Specific Surgical Considerations
Laparoscopic Surgery:
Higher incidence of PONV due to pneumoperitoneum and CO2 absorption
Multimodal prophylaxis is strongly recommended
Consider avoidance of nitrous oxide.
Intraocular Surgery:
High risk of PONV, particularly associated with remifentanil infusion and patient susceptibility
Ondansetron and dexamethasone are frequently used
Careful management of anesthetic agents is critical.
Bariatric Surgery:
Increased risk due to prolonged surgery, opioid use, and altered gastrointestinal physiology
Aggressive multimodal prophylaxis is essential.
Gynecological And Abdominal Surgery:
These procedures often involve manipulation of abdominal organs, increasing PONV risk
Antiemetic choice should consider potential interactions and patient factors.
Key Points
Exam Focus:
The Apfel score is crucial for risk stratification
Multimodal prophylaxis is superior to monotherapy
Different classes of antiemetics target different receptors (5-HT3, D2, H1, NK1)

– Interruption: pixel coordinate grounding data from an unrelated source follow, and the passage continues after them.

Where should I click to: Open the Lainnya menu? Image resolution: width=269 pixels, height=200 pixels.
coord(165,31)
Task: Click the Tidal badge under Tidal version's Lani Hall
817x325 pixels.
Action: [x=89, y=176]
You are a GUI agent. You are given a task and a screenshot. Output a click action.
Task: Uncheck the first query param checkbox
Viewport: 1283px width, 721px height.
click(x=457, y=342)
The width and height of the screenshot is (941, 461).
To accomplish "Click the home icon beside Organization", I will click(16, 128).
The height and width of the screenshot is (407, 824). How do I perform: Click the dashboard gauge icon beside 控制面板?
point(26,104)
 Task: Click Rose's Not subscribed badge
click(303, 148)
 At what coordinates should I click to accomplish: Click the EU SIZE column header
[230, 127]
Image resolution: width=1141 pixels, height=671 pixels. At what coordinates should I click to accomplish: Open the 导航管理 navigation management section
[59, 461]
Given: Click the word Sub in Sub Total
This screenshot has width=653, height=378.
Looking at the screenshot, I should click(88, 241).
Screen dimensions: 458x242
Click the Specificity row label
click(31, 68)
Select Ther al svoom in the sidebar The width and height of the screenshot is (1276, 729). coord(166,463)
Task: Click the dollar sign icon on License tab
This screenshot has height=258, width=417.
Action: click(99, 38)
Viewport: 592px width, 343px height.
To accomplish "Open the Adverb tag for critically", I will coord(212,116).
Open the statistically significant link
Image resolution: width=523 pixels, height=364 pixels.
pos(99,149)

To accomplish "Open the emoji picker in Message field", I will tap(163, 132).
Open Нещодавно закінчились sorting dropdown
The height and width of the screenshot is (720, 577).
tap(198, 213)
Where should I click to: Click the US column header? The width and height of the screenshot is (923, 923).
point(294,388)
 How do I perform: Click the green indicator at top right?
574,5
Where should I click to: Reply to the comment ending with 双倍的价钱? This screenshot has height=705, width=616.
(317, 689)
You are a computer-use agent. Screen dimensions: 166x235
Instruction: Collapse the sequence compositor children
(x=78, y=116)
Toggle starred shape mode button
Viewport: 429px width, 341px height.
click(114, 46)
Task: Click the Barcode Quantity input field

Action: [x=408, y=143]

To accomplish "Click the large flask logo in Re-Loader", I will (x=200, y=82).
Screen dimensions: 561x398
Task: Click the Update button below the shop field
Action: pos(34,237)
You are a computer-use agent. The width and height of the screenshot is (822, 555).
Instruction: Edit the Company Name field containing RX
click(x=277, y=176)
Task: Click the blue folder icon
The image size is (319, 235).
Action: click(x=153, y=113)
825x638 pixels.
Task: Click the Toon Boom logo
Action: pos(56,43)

Palonosetron has a longer duration of action and higher efficacy for established PONV
Dexamethasone has antiemetic properties and also reduces postoperative pain.
Clinical Pearls:
Always tailor prophylaxis to individual patient risk factors and surgical procedure
Consider the timing of antiemetic administration for optimal efficacy
Be aware of the side effect profiles of different antiemetic classes, especially sedation and QT prolongation
For patients with a history of PONV, consider adding a third agent for prophylaxis.
Common Mistakes:
Underestimating patient risk factors
Relying on a single antiemetic for high-risk patients
Delaying prophylaxis until nausea or vomiting has already occurred
Not considering alternative antiemetic classes for breakthrough PONV
Overlooking the potential for drug interactions or contraindications.